EXERCISE → Copy all of the entries below line for line, changing nothing.

Rows of pointing data →
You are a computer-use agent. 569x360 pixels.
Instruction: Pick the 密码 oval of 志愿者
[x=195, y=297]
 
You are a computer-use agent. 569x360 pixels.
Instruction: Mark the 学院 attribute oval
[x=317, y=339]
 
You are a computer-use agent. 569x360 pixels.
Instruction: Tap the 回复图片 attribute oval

RESPONSE FOR THIS EXERCISE →
You are a computer-use agent. 569x360 pixels.
Instruction: Pick the 密码 oval of 志愿者
[x=195, y=297]
 
You are a computer-use agent. 569x360 pixels.
Instruction: Mark the 学院 attribute oval
[x=317, y=339]
 
You are a computer-use agent. 569x360 pixels.
Instruction: Tap the 回复图片 attribute oval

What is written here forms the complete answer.